Building Highway Embankments of Fly/Bottom Ash Mixtures

摘要

This research investigates the engineering properties of mixtures of bottom ashand Class F fly ash relevant to their utilization in highway embankment construction. The research included ash samples from two major power plants in Indiana that disposed of their ash differently. The first power plant disposes of the bottom ash and fly ash separately and hence explicit mixtures were synthetically formed and tested. The second power plant disposes of the bottom and fly ash together in a common location and hence they become mixed, forming implicit mixtures. The implicit mixtures were processed using a wet method, the Shallow Slurry Deposition Method, to produce homogeneous samples for the research. Characterization of the ash included grain size analysis, specific gravity, maximum and minimum density, in addition to microscopic investigation. The investigation of compaction behavior of a range of explicit and implicit mixtures was conducted at the standard energy effort. The effects of changing in the mixture composition on the maximum dry unit weight and optimum moisture content were established. In order to study the effect of changing the moisture content on penetration resistance, surface penetration tests were performed on the compacted samples. Beyond the optimum moisture content on penetration resistance of the samples drops significantly, which suggests that the compaction can better be conducted dry of optimum.
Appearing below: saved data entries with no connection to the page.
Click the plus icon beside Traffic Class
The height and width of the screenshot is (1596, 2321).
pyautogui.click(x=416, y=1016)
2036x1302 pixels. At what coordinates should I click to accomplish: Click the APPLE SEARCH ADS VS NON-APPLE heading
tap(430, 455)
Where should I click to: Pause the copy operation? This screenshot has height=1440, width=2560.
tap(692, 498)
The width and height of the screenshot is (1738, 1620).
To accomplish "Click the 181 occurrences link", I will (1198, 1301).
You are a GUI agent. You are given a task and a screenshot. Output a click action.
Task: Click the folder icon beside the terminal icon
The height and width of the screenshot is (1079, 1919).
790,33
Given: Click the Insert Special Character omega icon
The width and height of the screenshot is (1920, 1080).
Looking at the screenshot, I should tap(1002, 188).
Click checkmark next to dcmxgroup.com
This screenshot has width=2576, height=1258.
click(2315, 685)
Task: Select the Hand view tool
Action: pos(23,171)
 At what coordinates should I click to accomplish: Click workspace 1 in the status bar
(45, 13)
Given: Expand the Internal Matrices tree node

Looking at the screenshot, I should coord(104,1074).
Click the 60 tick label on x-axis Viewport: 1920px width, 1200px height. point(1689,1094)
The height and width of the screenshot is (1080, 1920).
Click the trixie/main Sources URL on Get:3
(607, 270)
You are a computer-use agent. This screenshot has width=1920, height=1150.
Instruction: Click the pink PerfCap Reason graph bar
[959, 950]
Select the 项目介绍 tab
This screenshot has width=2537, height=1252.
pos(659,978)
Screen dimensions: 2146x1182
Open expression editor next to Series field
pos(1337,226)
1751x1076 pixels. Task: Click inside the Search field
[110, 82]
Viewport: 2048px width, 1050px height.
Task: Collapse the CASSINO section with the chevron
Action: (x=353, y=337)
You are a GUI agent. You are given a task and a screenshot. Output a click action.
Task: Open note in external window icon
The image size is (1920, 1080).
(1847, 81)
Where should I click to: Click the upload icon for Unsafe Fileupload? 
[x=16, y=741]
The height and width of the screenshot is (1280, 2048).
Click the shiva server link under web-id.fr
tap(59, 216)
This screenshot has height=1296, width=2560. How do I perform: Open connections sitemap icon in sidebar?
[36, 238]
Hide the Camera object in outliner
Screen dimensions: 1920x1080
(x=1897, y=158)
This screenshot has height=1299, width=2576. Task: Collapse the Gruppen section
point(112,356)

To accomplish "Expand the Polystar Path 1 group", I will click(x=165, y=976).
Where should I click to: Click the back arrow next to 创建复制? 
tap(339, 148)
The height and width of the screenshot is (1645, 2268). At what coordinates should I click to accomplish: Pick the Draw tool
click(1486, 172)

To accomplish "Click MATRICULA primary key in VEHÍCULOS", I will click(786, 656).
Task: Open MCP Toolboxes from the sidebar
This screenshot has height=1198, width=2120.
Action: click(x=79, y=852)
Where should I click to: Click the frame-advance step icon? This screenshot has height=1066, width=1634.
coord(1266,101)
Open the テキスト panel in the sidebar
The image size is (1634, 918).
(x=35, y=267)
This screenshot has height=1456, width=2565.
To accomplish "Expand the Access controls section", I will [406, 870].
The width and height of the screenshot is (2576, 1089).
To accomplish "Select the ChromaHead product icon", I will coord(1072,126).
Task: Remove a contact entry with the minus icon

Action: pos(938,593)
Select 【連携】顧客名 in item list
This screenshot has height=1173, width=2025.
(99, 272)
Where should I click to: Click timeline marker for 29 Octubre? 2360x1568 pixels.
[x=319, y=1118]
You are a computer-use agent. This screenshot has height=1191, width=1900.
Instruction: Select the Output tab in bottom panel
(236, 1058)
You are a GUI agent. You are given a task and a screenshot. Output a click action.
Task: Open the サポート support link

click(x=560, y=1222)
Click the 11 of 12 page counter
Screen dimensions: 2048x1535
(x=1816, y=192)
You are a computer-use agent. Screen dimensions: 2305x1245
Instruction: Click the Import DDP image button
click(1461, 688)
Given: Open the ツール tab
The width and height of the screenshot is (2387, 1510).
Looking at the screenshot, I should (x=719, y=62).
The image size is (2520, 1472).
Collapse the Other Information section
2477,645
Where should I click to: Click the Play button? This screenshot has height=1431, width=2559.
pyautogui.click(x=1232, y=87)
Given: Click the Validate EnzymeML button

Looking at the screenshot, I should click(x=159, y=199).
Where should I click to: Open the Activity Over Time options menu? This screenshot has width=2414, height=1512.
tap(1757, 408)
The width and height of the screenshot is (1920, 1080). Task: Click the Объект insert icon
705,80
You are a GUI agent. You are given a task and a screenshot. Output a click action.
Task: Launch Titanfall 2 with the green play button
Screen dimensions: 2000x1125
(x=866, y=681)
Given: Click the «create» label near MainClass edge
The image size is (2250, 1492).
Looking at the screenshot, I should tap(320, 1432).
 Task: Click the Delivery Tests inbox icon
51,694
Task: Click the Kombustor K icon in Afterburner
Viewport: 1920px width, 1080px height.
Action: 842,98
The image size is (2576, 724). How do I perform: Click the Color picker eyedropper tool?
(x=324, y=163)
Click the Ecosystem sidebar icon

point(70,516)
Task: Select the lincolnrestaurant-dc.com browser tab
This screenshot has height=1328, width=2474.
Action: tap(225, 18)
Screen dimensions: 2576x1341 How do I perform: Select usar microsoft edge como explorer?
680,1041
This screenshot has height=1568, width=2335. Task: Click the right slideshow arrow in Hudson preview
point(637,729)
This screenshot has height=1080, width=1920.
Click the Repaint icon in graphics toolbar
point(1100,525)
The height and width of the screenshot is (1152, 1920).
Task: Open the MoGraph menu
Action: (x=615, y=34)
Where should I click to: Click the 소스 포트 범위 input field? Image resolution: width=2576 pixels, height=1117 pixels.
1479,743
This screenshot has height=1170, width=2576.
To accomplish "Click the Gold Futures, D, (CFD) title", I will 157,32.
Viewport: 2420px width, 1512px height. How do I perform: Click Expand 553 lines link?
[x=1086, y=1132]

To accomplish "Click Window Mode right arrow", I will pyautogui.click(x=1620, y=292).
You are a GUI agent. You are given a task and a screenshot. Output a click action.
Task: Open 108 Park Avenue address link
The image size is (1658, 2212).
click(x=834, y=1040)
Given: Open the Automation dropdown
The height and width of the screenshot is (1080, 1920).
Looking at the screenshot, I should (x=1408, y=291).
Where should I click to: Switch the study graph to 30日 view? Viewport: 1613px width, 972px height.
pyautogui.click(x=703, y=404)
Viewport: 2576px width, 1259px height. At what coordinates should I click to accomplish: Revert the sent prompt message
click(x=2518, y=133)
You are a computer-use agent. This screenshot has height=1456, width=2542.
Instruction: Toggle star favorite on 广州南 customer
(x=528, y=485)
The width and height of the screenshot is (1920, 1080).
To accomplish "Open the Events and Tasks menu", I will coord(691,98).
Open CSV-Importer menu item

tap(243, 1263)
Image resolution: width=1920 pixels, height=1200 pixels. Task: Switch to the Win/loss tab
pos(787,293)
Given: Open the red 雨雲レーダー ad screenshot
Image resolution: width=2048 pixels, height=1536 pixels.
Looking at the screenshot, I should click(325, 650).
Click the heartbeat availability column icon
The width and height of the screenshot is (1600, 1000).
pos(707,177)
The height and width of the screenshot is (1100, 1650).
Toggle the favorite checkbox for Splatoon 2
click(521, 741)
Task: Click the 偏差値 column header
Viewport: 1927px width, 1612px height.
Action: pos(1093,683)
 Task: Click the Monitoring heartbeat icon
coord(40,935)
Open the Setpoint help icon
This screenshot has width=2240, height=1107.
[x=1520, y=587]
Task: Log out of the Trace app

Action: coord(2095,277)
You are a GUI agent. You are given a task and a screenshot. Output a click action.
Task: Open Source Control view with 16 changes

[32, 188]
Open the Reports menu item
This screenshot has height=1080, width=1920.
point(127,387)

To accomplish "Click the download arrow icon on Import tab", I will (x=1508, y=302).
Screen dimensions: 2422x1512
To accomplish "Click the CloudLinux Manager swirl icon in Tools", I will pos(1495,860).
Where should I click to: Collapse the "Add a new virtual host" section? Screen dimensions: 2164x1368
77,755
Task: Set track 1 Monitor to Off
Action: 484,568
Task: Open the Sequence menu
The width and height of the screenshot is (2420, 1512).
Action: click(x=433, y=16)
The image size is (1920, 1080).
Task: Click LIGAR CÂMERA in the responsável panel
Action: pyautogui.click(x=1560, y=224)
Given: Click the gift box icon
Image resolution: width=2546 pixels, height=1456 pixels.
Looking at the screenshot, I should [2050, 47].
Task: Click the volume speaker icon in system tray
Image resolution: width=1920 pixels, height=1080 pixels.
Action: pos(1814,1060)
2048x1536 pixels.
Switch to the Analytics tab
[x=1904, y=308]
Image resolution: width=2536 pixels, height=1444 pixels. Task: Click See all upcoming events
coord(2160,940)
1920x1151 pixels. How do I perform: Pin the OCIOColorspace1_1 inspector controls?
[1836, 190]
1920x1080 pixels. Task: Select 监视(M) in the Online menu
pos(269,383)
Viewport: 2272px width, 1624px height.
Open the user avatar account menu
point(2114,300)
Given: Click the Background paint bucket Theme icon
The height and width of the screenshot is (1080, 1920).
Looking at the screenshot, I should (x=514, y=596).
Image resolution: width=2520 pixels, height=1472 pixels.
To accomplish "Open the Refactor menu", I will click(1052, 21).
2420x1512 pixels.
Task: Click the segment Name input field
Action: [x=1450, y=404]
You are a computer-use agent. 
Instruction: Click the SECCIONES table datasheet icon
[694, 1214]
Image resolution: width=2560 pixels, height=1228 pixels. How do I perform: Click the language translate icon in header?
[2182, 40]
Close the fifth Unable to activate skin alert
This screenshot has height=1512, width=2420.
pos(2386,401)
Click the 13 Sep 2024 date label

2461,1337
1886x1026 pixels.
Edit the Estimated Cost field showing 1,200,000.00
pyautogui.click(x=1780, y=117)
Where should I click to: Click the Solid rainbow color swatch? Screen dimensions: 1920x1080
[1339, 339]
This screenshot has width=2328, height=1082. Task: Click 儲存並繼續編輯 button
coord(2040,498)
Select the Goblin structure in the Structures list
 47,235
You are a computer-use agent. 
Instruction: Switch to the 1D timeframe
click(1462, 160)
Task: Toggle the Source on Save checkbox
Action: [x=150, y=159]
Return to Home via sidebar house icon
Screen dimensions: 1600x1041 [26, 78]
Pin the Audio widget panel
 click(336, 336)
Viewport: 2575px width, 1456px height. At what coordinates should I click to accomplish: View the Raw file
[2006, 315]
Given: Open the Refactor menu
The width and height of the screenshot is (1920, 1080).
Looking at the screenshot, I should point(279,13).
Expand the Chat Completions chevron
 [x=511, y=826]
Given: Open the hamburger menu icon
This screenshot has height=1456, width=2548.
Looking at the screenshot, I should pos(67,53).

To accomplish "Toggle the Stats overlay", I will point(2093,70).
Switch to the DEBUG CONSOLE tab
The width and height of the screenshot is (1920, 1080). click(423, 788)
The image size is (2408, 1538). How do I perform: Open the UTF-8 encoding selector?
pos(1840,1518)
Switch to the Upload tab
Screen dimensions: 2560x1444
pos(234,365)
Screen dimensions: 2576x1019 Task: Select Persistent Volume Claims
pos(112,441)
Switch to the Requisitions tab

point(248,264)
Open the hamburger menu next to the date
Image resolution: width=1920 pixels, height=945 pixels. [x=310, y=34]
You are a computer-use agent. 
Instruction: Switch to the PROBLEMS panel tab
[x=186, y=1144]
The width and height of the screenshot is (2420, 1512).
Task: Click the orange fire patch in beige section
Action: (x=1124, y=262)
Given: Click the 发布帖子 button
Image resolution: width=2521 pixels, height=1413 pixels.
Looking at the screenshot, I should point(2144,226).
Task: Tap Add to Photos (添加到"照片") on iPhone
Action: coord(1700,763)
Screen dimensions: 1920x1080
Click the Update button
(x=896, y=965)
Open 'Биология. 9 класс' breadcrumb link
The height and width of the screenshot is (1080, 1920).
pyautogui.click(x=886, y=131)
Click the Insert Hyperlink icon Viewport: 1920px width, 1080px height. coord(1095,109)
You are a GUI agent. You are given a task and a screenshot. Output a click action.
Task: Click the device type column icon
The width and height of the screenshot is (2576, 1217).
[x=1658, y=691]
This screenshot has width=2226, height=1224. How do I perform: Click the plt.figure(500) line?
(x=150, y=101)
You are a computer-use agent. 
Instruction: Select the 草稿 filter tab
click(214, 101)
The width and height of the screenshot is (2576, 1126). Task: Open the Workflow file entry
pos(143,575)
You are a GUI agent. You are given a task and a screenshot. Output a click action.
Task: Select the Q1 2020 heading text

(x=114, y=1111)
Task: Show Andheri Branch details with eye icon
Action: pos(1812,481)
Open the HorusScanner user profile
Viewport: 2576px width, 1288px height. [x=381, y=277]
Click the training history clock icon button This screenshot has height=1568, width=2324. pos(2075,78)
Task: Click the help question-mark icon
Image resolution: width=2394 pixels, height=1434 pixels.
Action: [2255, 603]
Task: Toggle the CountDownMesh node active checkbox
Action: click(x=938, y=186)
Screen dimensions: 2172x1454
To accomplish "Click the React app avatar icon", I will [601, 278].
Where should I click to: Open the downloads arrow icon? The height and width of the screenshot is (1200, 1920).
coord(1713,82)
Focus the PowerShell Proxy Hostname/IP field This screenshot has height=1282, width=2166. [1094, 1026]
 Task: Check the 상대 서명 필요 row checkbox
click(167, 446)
To control the compaction appropriately, the degree of compaction of a sample must be determined using a compaction curve for a mixture of similar gradation. Consolidated drained triaxial tests were performed on a range of explicit and implicit mixtures as three levels of confining pressures. For each mixture tested, two groups of samples were prepared, one at a relative compaction (R%) of 90% and the other at 95%. The results indicate that the drained shear strength depends on the mixture composition, the degree of compaction, and the confining pressure. Adequate shear strength and volumetric behavior was observed for the samples compacted at 95%. It was concluded that the shear strength of the ash mixtures is comparable to the shear strength of sandy soils. Discussion and recommendations regarding the stability of slopes of ash mixtures is included. Using the critical state angles is more feasible in the slope stability analysis in the case of embankments of implicit mixtures due to mixture variability.